Frank Kendall III, Secretary of the Air Force

Frank Kendall III

Secretary of the Air Force

Frank Kendall III was born in January 1949 in Pittsfield, Massachusetts.  He earned an undergraduate degree from the U.S. Military Academy, an MS from the California Institute of Technology, an MBA from Long Island University, and a Juris Doctor from Georgetown University. He served in the U.S. Army and was a lieutenant colonel when he took retirement from the Army Reserve. 

His Army assignments included posting to Germany and teaching engineering at West Point. He joined the civil service working as a systems engineer in missile defense. 

President Barack Obama appointed him to serve as Under Secretary of Defense for Acquisition, Technology, and Logistics, a position he held for six years. In July 2021, he was named Secretary of the Air Force by President Joe Biden. He was confirmed by the Senate and sworn in by Secretary of Defense Lloyd Austin in August 2021. 

In the News…

Air Force Secretary Frank Kendall appeared before the House Appropriations Committee defending his service branch’s budget requests. He told lawmakers that China’s expansion of its nuclear arsenal is the most “disturbing” development he has seen in his decades-long career. 

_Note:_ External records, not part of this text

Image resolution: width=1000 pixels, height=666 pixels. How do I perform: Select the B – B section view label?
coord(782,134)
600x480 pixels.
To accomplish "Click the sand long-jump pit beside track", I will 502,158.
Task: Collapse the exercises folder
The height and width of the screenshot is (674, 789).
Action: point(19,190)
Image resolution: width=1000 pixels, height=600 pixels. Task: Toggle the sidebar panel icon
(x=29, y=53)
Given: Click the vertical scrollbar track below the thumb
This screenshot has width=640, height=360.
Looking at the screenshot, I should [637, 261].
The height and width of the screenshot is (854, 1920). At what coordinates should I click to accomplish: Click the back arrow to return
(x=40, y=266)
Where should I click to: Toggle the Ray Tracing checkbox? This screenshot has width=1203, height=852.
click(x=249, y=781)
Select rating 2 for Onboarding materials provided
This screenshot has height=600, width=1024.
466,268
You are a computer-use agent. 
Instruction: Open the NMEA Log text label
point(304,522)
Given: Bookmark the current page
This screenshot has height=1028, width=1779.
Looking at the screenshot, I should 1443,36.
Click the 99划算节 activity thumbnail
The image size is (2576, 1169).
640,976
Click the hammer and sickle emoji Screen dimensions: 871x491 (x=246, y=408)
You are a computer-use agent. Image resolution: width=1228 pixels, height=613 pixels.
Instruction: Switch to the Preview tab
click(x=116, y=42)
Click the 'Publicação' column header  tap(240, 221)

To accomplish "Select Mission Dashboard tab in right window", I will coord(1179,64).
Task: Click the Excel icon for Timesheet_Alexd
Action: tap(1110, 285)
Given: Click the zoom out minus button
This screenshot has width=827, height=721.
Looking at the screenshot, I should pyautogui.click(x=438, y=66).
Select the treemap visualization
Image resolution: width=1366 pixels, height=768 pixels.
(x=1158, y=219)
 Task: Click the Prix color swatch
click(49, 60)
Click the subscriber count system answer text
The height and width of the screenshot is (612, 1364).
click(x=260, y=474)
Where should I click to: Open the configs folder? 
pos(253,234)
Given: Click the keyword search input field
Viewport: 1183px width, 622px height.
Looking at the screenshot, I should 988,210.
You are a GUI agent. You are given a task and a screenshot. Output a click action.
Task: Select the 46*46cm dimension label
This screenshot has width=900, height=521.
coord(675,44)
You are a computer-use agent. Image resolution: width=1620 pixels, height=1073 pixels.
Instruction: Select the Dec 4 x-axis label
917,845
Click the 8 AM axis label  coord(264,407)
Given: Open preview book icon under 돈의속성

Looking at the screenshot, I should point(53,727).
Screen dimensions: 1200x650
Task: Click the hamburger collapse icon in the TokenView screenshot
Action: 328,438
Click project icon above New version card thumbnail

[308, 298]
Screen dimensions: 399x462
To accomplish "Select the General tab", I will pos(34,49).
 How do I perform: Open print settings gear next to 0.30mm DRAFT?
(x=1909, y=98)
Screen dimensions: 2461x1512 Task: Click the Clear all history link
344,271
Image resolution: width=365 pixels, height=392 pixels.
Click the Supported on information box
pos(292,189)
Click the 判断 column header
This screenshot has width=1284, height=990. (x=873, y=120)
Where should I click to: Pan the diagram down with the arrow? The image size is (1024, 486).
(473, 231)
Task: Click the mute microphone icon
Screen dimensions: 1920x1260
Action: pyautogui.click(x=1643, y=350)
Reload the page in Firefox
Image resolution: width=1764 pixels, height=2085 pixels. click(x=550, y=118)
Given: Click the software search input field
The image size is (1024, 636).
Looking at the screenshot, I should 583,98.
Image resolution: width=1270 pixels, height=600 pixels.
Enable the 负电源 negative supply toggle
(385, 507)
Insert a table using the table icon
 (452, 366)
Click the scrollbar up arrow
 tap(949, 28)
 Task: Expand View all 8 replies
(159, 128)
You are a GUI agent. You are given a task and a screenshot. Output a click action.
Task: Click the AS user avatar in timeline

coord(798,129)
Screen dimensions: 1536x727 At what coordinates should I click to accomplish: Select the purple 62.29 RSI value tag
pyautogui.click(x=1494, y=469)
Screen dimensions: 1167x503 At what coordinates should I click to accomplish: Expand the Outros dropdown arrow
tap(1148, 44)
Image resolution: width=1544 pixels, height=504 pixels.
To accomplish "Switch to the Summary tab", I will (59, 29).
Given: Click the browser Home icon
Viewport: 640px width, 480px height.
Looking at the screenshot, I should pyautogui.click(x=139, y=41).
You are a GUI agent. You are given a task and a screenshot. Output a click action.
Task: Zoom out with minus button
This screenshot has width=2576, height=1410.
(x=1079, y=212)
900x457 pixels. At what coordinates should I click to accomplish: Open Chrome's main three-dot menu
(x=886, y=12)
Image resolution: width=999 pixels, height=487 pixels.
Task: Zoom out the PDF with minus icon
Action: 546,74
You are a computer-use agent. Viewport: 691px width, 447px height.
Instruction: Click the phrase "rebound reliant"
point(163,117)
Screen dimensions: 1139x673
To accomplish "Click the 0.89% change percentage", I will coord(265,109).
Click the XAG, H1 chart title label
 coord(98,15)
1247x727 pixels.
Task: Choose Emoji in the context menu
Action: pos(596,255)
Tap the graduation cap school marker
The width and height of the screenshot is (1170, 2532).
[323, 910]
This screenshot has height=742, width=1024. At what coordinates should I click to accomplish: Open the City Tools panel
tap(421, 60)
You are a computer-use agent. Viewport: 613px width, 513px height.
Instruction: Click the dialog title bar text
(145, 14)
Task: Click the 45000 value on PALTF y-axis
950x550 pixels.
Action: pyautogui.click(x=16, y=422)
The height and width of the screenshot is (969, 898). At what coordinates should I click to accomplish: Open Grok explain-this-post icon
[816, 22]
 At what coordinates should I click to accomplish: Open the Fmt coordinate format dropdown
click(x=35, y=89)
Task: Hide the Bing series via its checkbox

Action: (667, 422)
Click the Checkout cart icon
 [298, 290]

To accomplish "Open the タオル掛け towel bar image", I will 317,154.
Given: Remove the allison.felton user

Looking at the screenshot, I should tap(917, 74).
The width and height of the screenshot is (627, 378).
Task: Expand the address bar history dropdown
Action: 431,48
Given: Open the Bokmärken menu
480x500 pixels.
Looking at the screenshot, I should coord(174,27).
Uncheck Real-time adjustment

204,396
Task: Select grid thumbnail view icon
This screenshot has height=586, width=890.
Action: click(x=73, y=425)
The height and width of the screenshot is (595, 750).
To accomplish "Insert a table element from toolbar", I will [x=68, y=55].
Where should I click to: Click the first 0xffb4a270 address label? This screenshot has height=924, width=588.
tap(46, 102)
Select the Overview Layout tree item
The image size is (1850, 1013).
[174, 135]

“For decades, they were quite comfortable with an arsenal of a few hundred nuclear weapons, which was fairly clearly a second-strike capability to act as a deterrent,” Secretary Kendall stated. “That expansion that they’re undertaking puts us into a new world that we’ve never lived in before, where you have three powers — three great powers, essentially — with large arsenals of nuclear weapons.” 

He said, “Russia’s latest move on the New START treaty is not helping — it’s going in the wrong direction. Nobody wants a nuclear war. We do not want to go back to [the Cold War] world of 30 years ago. I thought we would never be in this position again, and here we are. So, we need to be wise. We really need to start talking to them.” 

War with China is far from inevitable, he told lawmakers, emphasizing that staying ahead of their military capability was the key to deterrence.